- Exercise details
The data must be transcribed exactly, with no line missing.

- Supplied material
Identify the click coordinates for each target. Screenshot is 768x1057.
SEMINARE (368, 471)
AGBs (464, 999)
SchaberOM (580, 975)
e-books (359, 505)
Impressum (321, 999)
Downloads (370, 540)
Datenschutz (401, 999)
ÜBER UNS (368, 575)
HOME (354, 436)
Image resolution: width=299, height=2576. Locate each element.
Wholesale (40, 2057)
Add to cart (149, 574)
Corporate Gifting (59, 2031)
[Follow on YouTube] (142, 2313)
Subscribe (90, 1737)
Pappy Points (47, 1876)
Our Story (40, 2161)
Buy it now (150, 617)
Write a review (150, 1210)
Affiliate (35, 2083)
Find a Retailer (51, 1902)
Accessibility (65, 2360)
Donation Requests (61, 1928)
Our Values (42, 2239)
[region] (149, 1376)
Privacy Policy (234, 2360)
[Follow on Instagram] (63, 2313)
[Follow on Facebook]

- Response area
Identify the click coordinates for each target. Screenshot is 768x1057.
SEMINARE (368, 471)
AGBs (464, 999)
SchaberOM (580, 975)
e-books (359, 505)
Impressum (321, 999)
Downloads (370, 540)
Datenschutz (401, 999)
ÜBER UNS (368, 575)
HOME (354, 436)
Image resolution: width=299, height=2576. Locate each element.
Wholesale (40, 2057)
Add to cart (149, 574)
Corporate Gifting (59, 2031)
[Follow on YouTube] (142, 2313)
Subscribe (90, 1737)
Pappy Points (47, 1876)
Our Story (40, 2161)
Buy it now (150, 617)
Write a review (150, 1210)
Affiliate (35, 2083)
Find a Retailer (51, 1902)
Accessibility (65, 2360)
Donation Requests (61, 1928)
Our Values (42, 2239)
[region] (149, 1376)
Privacy Policy (234, 2360)
[Follow on Instagram] (63, 2313)
[Follow on Facebook]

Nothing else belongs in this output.